Time "is not like a river, flowing in one direction," Madeleine L'Engle says, it is "more like a tree". We are rooted to a place in time, but we can grow above it. We can stretch past it. In a broad and reaching advance of branches branching beyond branching, we live across it.
We think that the past is somewhere different. Somewhere we've left behind. A place we used to be. We think that the future is something far off and away. Someplace way out there, but it isn't. It's all still right here.
Carlo Rovelli says that "the difference between the past and the future refers only to our own blurred vision of the world." Nothing escapes the gravitational pull of the present and that includes both the future and the past.
Everything that has ever happened, everything still to come, everyone that has ever lived, everyone that ever will, every person you've ever been, every person you will be, are always within reach, always ready at hand. None of it ever leaves. The present keeps pulling it along, reaching back and out and forward and pulling it all to 'here'.
And yet, even after countless admonitions to be present, here is the place we still struggle to appreciate being.

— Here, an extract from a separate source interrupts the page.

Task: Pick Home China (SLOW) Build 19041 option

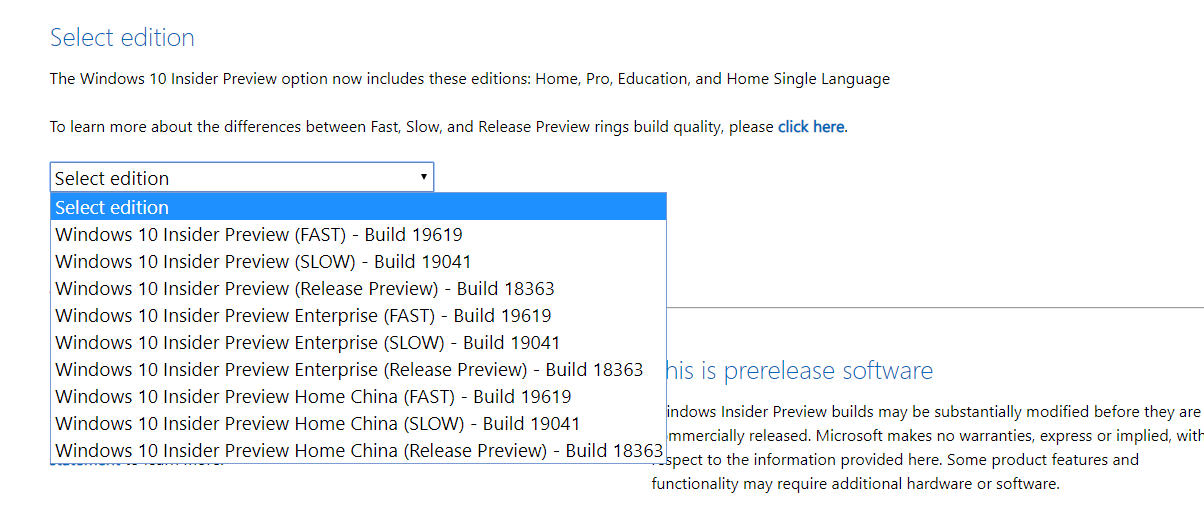Action: 317,424
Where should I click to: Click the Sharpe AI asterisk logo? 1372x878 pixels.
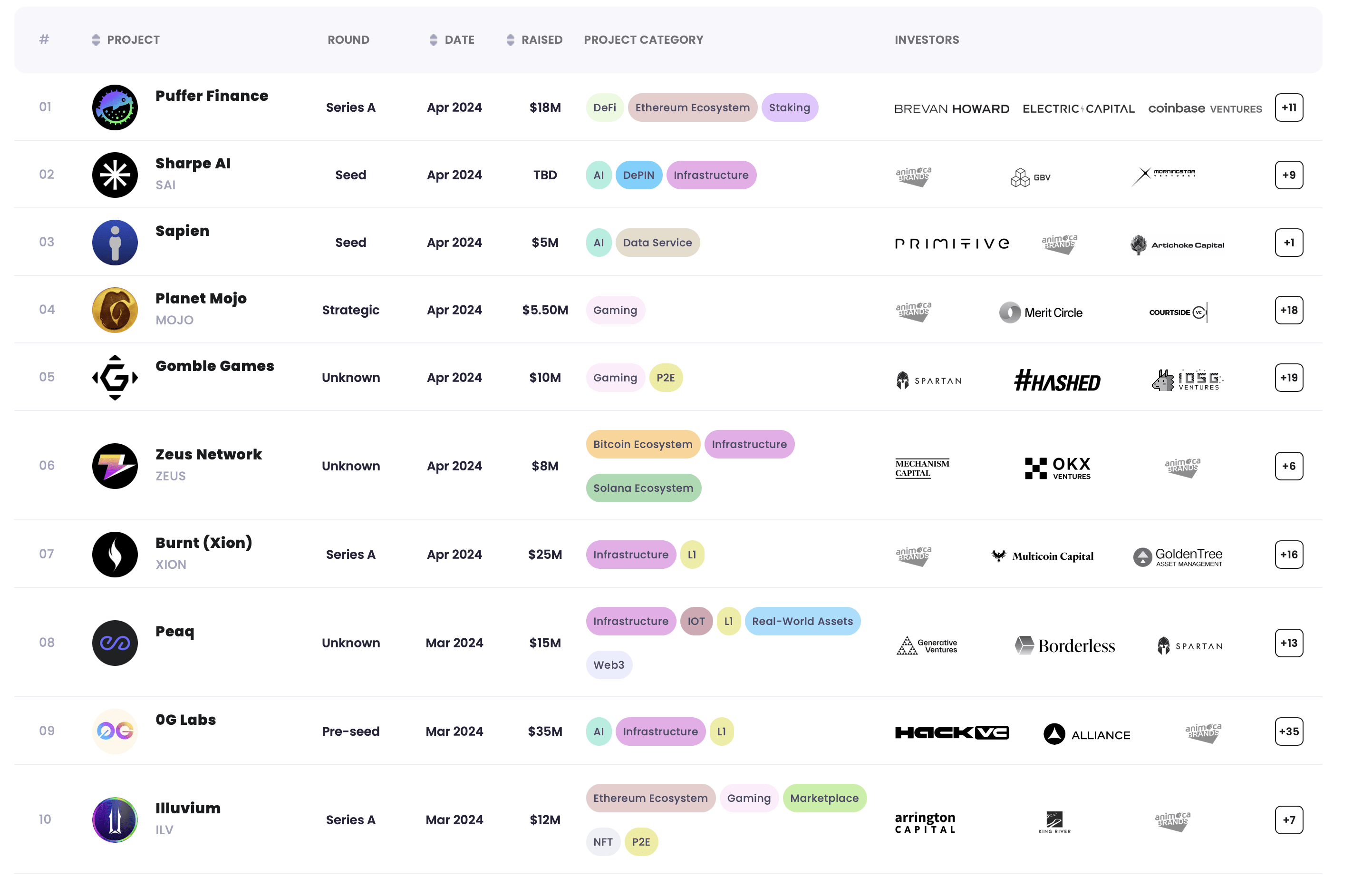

The problem is not one of distance, but of density.
For most of us the present lacks potency, lacks profundity, because we have narrowed the moment to a sliver. We have made it into something confined.
It’s true that “Our ‘present’ does not extend throughout the universe”, that “It is like a bubble around us”, says Carlo Rovelli, but we can control its circumference. We can seek to increase its diameter.
To live more fully across time is to increase, one's "personal density". It is to increase the mass of the moment, to broaden the breadth of nearness and immediacy. It is to recognize the overwhelming extent of our "temporal bandwidth" that is always available right here. It is to recognize the tremendous width of now. "The more you dwell in the past and in the future", Thomas Pynchon says, “as they exist in the here and in the now, the thicker the density of your here-ness, the more solidity will be added to who you are.” You can transform your locality into a range of amplitude.
Books, and writing, and art are what help to connect us to a breadth beyond where we are. Drawn deeper into the Tao of all there is. “Thoughts and emotions that create bonds of attachment between us have no difficulty in crossing seas and decades, sometimes even centuries,“ says Rovelli. “We are part of a network that goes far beyond the few days of our lives and the few square meters that we tread.”
We can live on both sides of something created. Communicate with those who are in either direction. We can be guests at the table of thinkers past. Invite others yet present to sit at our own. Become students of those who have gone. Pose questions to those who have not yet arrived.
"We are not meant to be as separated as we have become from those who have gone before us, those who will come after", writes L'Engle. Nor are we meant to be separated from ourselves. You are every previous version of yourself reborn simultaneously. You are every unfathomable future self that you have yet to be.
Everything we make is a time capsule holding secret messages garnered from the past, written to the future. The infinity of possibilities of who we might one day be. All within this moment. Everything, right here.
We can speak to all our renditions across and behind the meridian of a text. Both the forgone and the forthcoming. Everything, all at once.
This is what it means to grow in depth and breadth and maturity. It "consists", Thomas Traherne says, "in not losing the past while fully living in the present with a prudent awareness of the possibilities of the future".
This is what I tell myself. This is what I'm telling you.